Records for this exercise -
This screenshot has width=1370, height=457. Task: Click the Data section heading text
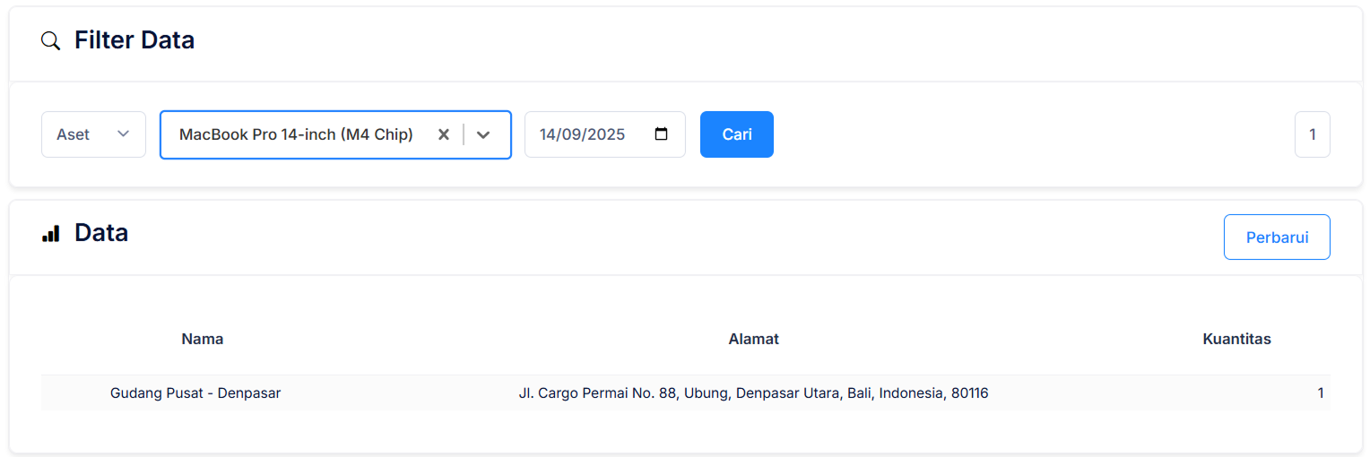click(x=101, y=233)
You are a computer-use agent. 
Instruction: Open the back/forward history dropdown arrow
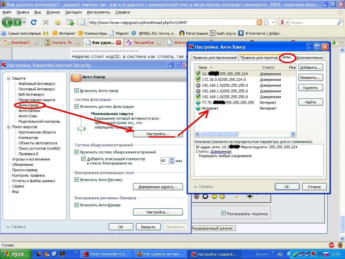tap(24, 23)
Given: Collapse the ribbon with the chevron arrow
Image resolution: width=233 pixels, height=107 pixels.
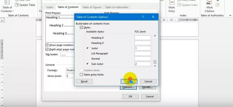Looking at the screenshot, I should tap(230, 15).
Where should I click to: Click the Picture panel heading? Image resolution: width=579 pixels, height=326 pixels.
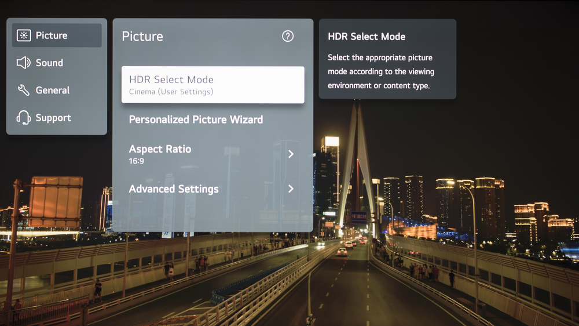(142, 37)
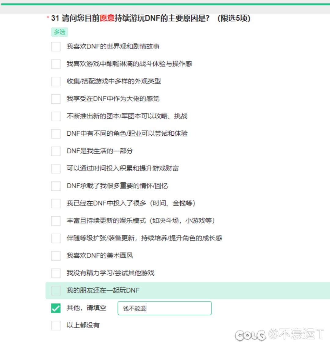Check 我喜欢DNF的美术画风
Viewport: 330px width, 348px height.
click(56, 255)
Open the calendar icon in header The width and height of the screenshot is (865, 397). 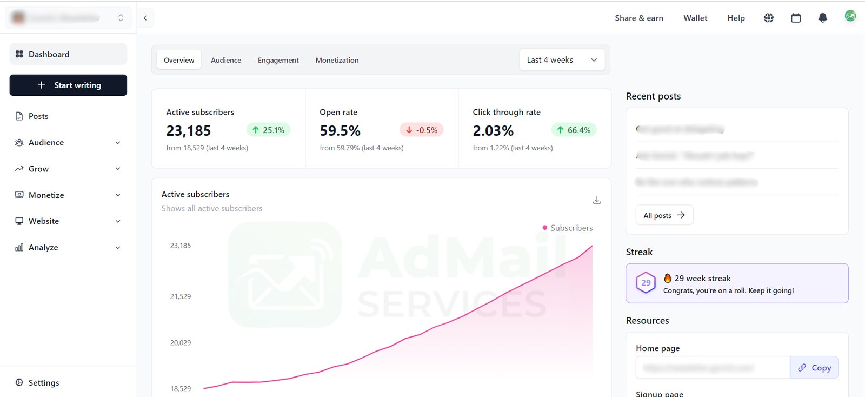coord(796,18)
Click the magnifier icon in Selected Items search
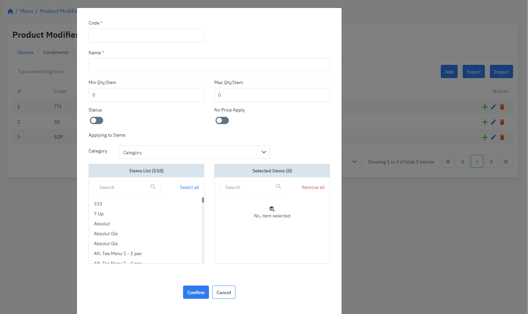528x314 pixels. [x=279, y=187]
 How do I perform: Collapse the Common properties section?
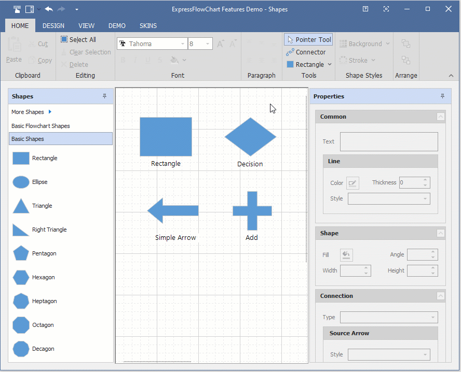click(x=441, y=117)
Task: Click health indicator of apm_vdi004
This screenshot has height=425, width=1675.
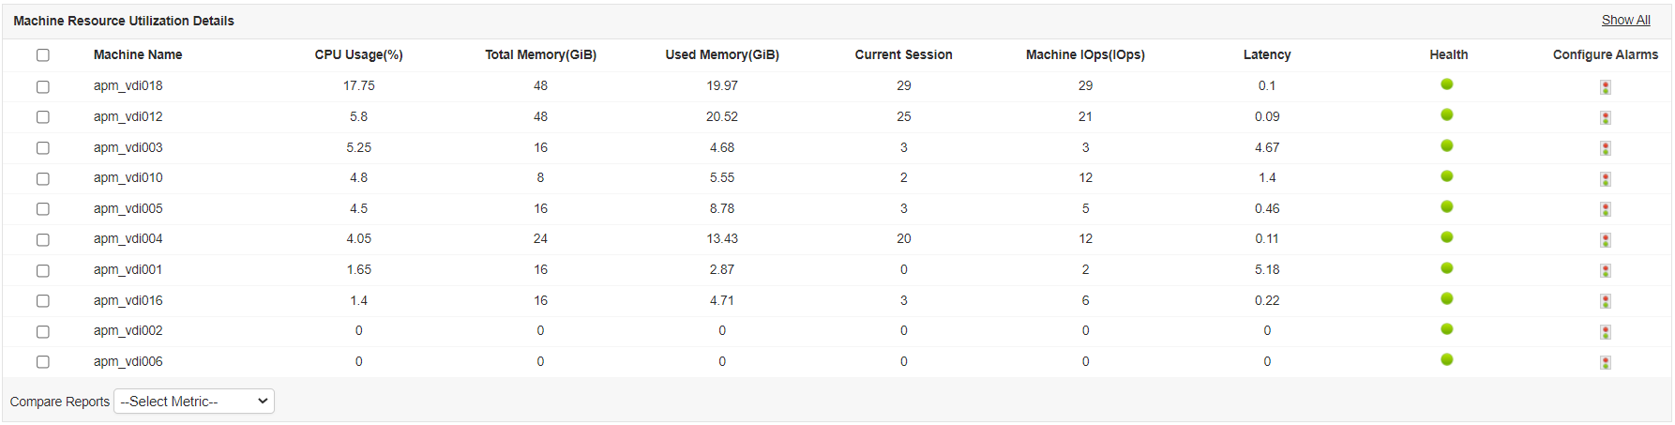Action: [x=1446, y=237]
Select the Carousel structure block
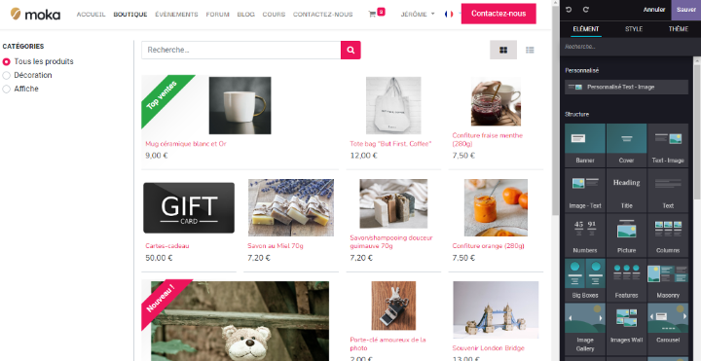This screenshot has height=361, width=701. [x=668, y=324]
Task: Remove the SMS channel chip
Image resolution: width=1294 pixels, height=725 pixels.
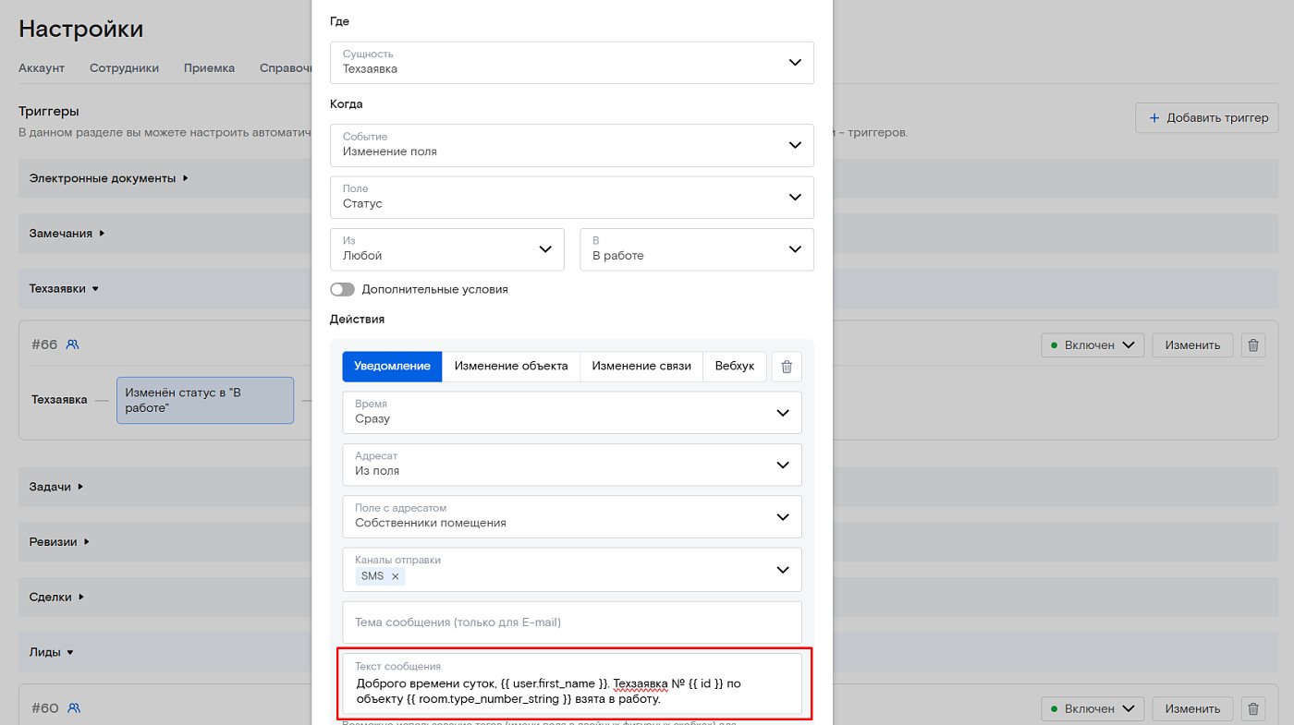Action: 396,576
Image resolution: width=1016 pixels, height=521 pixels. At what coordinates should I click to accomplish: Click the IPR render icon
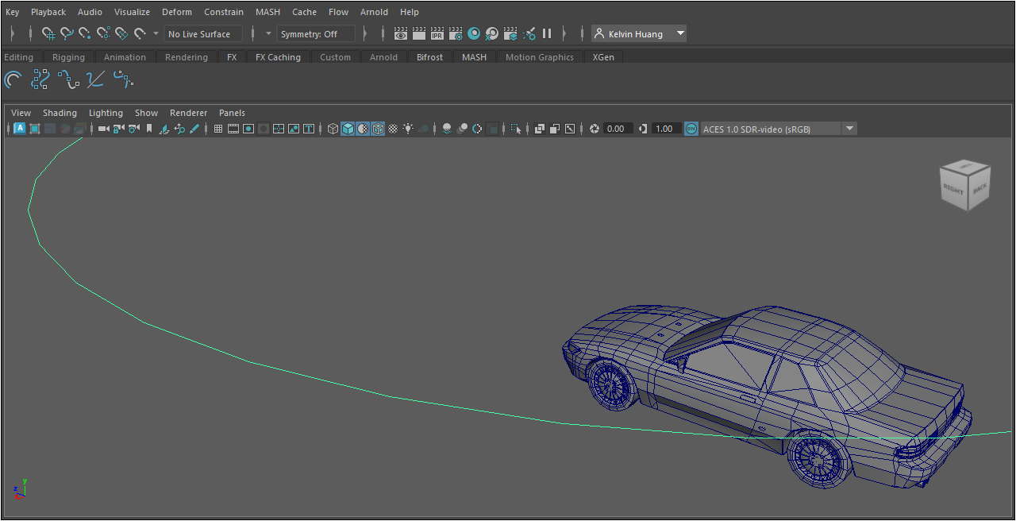[437, 34]

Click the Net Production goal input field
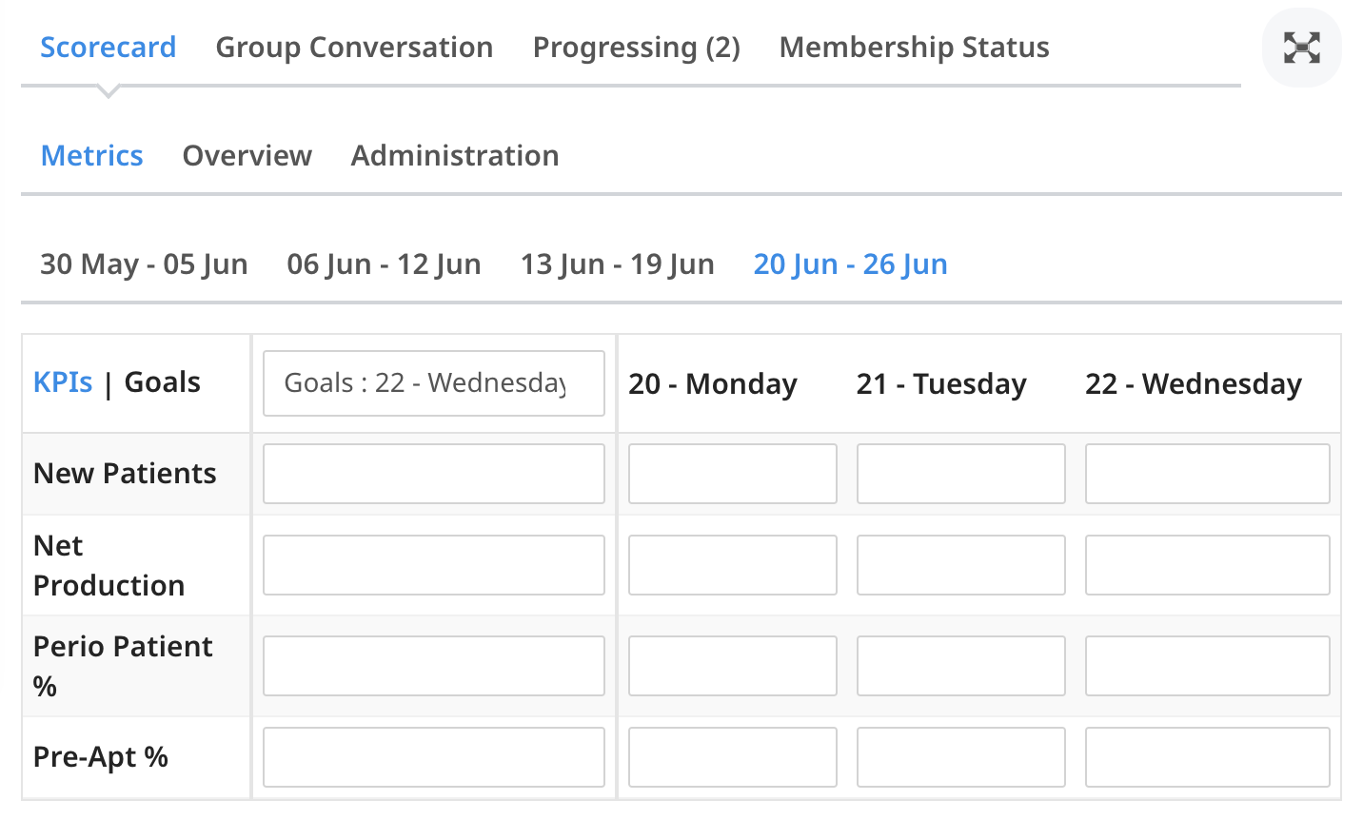tap(434, 565)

Problem - Only those lines from the one containing "Select the Carousel structure block" to the end of the material above, retyped exactly and without pictures, belong in your reply.

Exercise output -
Select the Carousel structure block
This screenshot has height=361, width=701. [x=668, y=324]
Task: Remove the SMS channel chip
Image resolution: width=1294 pixels, height=725 pixels.
Action: 396,576
Image resolution: width=1016 pixels, height=521 pixels. At what coordinates should I click to accomplish: Click the IPR render icon
[437, 34]

Click the Net Production goal input field
tap(434, 565)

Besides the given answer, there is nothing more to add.